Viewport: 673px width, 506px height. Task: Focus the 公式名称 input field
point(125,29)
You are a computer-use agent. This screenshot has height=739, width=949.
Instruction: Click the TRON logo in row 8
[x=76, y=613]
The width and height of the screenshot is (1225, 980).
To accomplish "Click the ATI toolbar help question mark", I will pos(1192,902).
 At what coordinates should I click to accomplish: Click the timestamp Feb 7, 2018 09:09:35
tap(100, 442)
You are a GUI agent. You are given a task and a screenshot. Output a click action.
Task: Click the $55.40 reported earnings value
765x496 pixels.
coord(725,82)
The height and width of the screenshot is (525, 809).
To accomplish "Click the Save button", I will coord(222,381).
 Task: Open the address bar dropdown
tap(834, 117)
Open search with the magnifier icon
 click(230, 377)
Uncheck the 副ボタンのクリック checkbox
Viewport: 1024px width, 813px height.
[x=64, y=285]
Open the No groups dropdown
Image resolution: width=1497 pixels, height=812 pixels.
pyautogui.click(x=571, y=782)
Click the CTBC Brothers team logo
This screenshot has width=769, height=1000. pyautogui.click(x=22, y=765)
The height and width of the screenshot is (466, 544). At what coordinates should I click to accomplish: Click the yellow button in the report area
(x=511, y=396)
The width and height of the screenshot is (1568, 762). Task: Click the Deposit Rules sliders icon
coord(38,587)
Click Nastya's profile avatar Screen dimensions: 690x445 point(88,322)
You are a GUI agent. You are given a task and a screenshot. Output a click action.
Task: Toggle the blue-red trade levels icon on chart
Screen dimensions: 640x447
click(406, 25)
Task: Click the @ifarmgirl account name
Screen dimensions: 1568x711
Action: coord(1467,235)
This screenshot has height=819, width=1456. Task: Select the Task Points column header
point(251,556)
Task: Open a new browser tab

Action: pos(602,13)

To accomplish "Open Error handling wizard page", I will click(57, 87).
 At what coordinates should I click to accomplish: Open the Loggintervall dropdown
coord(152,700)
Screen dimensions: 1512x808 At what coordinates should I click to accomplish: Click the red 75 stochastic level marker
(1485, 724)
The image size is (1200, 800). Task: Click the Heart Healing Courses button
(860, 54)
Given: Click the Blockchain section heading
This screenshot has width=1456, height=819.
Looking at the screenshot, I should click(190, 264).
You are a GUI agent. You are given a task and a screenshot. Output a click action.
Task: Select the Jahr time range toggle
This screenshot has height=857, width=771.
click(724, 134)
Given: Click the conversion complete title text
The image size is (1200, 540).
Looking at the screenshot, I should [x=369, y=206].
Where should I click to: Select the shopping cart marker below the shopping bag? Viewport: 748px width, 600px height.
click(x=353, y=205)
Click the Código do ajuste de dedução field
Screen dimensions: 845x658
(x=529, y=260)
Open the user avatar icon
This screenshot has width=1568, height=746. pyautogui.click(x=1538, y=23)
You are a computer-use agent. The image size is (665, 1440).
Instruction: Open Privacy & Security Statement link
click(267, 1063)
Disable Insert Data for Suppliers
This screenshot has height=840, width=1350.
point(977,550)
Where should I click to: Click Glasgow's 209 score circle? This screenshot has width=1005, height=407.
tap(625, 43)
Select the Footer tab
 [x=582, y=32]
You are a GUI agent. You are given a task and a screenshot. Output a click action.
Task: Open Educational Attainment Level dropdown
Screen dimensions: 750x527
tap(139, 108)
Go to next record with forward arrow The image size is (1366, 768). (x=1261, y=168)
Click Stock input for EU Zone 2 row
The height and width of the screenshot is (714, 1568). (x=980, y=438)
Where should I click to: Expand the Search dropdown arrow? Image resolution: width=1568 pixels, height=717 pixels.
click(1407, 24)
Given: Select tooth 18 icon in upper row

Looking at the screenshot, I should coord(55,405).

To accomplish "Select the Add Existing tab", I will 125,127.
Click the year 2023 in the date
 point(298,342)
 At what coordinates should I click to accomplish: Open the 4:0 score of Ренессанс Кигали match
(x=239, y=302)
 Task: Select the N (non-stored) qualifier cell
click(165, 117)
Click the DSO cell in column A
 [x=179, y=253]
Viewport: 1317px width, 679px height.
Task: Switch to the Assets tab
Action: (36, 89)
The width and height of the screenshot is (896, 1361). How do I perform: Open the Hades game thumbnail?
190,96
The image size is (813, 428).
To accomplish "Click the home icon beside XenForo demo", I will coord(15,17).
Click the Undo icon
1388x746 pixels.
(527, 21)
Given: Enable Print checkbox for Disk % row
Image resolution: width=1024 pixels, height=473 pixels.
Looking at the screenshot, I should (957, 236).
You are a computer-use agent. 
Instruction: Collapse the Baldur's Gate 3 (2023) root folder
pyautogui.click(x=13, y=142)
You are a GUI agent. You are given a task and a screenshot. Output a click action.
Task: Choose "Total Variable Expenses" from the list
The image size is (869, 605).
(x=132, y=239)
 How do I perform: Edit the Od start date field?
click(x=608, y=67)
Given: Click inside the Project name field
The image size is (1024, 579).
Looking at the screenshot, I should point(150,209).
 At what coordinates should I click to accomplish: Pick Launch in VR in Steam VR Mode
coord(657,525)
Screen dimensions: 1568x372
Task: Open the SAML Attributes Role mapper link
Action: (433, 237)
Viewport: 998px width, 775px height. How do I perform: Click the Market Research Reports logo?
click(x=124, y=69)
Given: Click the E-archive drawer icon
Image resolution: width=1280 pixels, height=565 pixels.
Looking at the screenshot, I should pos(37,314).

◆ ◆ ◆ ◆ ◆

▶ _WHAT YOU NEED TO DO_:
Everything in the listing should be transcribed exactly.

▶ _PROBLEM SOLUTION_:
Viewport: 673px width, 506px height. Task: Focus the 公式名称 input field
point(125,29)
You are a computer-use agent. This screenshot has height=739, width=949.
Instruction: Click the TRON logo in row 8
[x=76, y=613]
The width and height of the screenshot is (1225, 980).
To accomplish "Click the ATI toolbar help question mark", I will pos(1192,902).
 At what coordinates should I click to accomplish: Click the timestamp Feb 7, 2018 09:09:35
tap(100, 442)
You are a GUI agent. You are given a task and a screenshot. Output a click action.
Task: Click the $55.40 reported earnings value
765x496 pixels.
coord(725,82)
The height and width of the screenshot is (525, 809).
To accomplish "Click the Save button", I will coord(222,381).
 Task: Open the address bar dropdown
tap(834, 117)
Open search with the magnifier icon
 click(230, 377)
Uncheck the 副ボタンのクリック checkbox
Viewport: 1024px width, 813px height.
[x=64, y=285]
Open the No groups dropdown
Image resolution: width=1497 pixels, height=812 pixels.
pyautogui.click(x=571, y=782)
Click the CTBC Brothers team logo
This screenshot has width=769, height=1000. pyautogui.click(x=22, y=765)
The height and width of the screenshot is (466, 544). At what coordinates should I click to accomplish: Click the yellow button in the report area
(x=511, y=396)
The width and height of the screenshot is (1568, 762). Task: Click the Deposit Rules sliders icon
coord(38,587)
Click Nastya's profile avatar Screen dimensions: 690x445 point(88,322)
You are a GUI agent. You are given a task and a screenshot. Output a click action.
Task: Toggle the blue-red trade levels icon on chart
Screen dimensions: 640x447
click(406, 25)
Task: Click the @ifarmgirl account name
Screen dimensions: 1568x711
Action: coord(1467,235)
This screenshot has height=819, width=1456. Task: Select the Task Points column header
point(251,556)
Task: Open a new browser tab

Action: pos(602,13)

To accomplish "Open Error handling wizard page", I will click(57, 87).
 At what coordinates should I click to accomplish: Open the Loggintervall dropdown
coord(152,700)
Screen dimensions: 1512x808 At what coordinates should I click to accomplish: Click the red 75 stochastic level marker
(1485, 724)
The image size is (1200, 800). Task: Click the Heart Healing Courses button
(860, 54)
Given: Click the Blockchain section heading
This screenshot has width=1456, height=819.
Looking at the screenshot, I should click(190, 264).
You are a GUI agent. You are given a task and a screenshot. Output a click action.
Task: Select the Jahr time range toggle
This screenshot has height=857, width=771.
click(724, 134)
Given: Click the conversion complete title text
The image size is (1200, 540).
Looking at the screenshot, I should [x=369, y=206].
Where should I click to: Select the shopping cart marker below the shopping bag? Viewport: 748px width, 600px height.
click(x=353, y=205)
Click the Código do ajuste de dedução field
Screen dimensions: 845x658
(x=529, y=260)
Open the user avatar icon
This screenshot has width=1568, height=746. pyautogui.click(x=1538, y=23)
You are a computer-use agent. The image size is (665, 1440).
Instruction: Open Privacy & Security Statement link
click(267, 1063)
Disable Insert Data for Suppliers
This screenshot has height=840, width=1350.
point(977,550)
Where should I click to: Click Glasgow's 209 score circle? This screenshot has width=1005, height=407.
tap(625, 43)
Select the Footer tab
 [x=582, y=32]
You are a GUI agent. You are given a task and a screenshot. Output a click action.
Task: Open Educational Attainment Level dropdown
Screen dimensions: 750x527
tap(139, 108)
Go to next record with forward arrow The image size is (1366, 768). (x=1261, y=168)
Click Stock input for EU Zone 2 row
The height and width of the screenshot is (714, 1568). (x=980, y=438)
Where should I click to: Expand the Search dropdown arrow? Image resolution: width=1568 pixels, height=717 pixels.
click(1407, 24)
Given: Select tooth 18 icon in upper row

Looking at the screenshot, I should coord(55,405).

To accomplish "Select the Add Existing tab", I will 125,127.
Click the year 2023 in the date
 point(298,342)
 At what coordinates should I click to accomplish: Open the 4:0 score of Ренессанс Кигали match
(x=239, y=302)
 Task: Select the N (non-stored) qualifier cell
click(165, 117)
Click the DSO cell in column A
 [x=179, y=253]
Viewport: 1317px width, 679px height.
Task: Switch to the Assets tab
Action: (36, 89)
The width and height of the screenshot is (896, 1361). How do I perform: Open the Hades game thumbnail?
190,96
The image size is (813, 428).
To accomplish "Click the home icon beside XenForo demo", I will coord(15,17).
Click the Undo icon
1388x746 pixels.
(527, 21)
Given: Enable Print checkbox for Disk % row
Image resolution: width=1024 pixels, height=473 pixels.
Looking at the screenshot, I should (957, 236).
You are a computer-use agent. 
Instruction: Collapse the Baldur's Gate 3 (2023) root folder
pyautogui.click(x=13, y=142)
You are a GUI agent. You are given a task and a screenshot. Output a click action.
Task: Choose "Total Variable Expenses" from the list
The image size is (869, 605).
(x=132, y=239)
 How do I perform: Edit the Od start date field?
click(x=608, y=67)
Given: Click inside the Project name field
The image size is (1024, 579).
Looking at the screenshot, I should point(150,209).
 At what coordinates should I click to accomplish: Pick Launch in VR in Steam VR Mode
coord(657,525)
Screen dimensions: 1568x372
Task: Open the SAML Attributes Role mapper link
Action: (433, 237)
Viewport: 998px width, 775px height. How do I perform: Click the Market Research Reports logo?
click(x=124, y=69)
Given: Click the E-archive drawer icon
Image resolution: width=1280 pixels, height=565 pixels.
Looking at the screenshot, I should pos(37,314).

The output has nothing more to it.